- EXERCISE PROMPT: Format everything from the line containing "You are a GUI" down to the end of the listing as a Markdown table with the columns "Row" and "Listing line", skipping blank lines and leaving out the pictures.

- RECORDED DATA:

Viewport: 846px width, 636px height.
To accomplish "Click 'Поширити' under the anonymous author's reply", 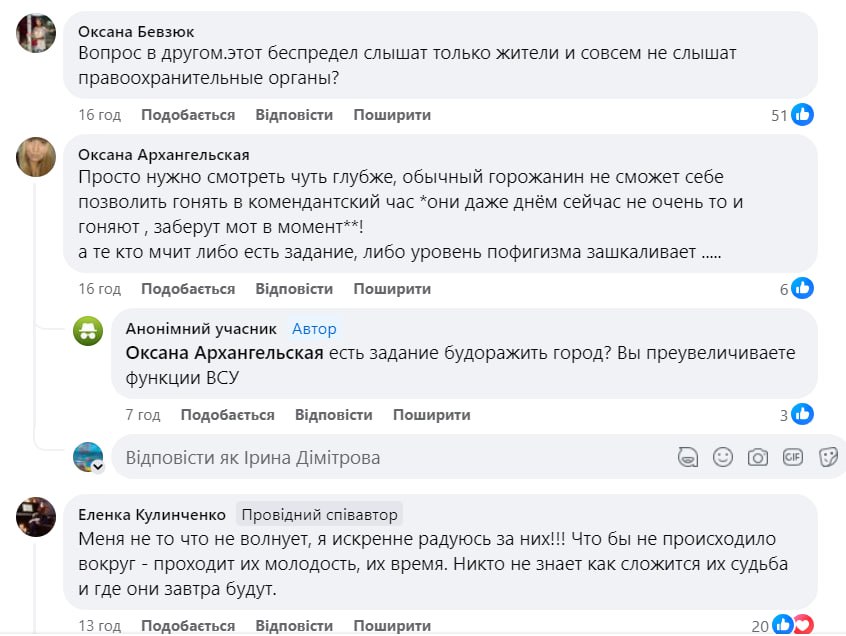I will (x=431, y=415).
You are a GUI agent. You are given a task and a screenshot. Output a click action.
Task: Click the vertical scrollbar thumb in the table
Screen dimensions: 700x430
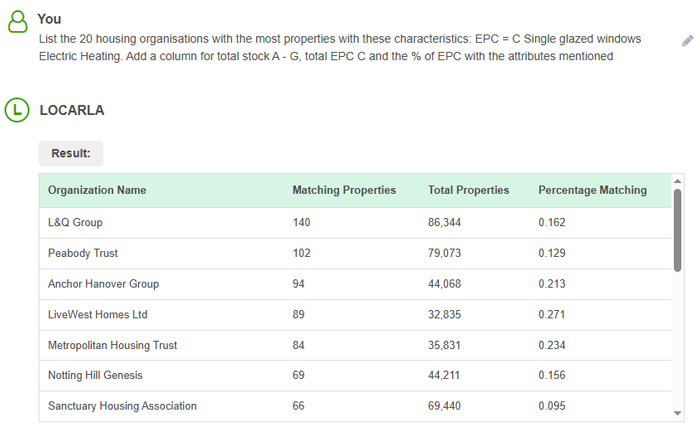coord(677,230)
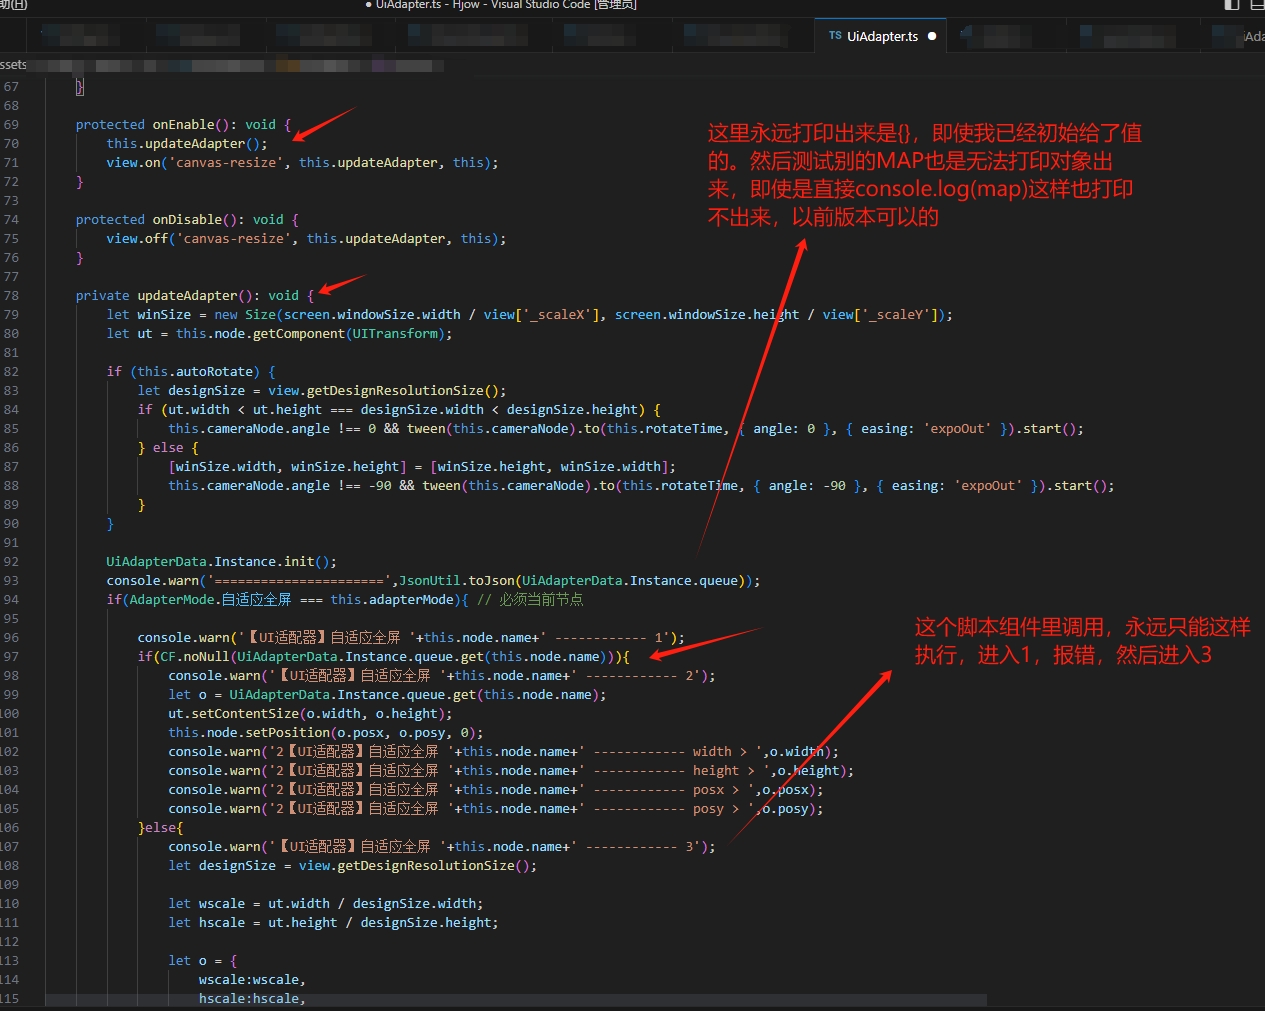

- SOLUTION BELOW:
| Row | Listing line |
|---|---|
| 1 | You are a GUI agent. You are given a task and a screenshot. Output a click action. |
| 2 | Task: Click the vertical scrollbar thumb in the table |
| 3 | Screen dimensions: 700x430 |
| 4 | coord(677,230) |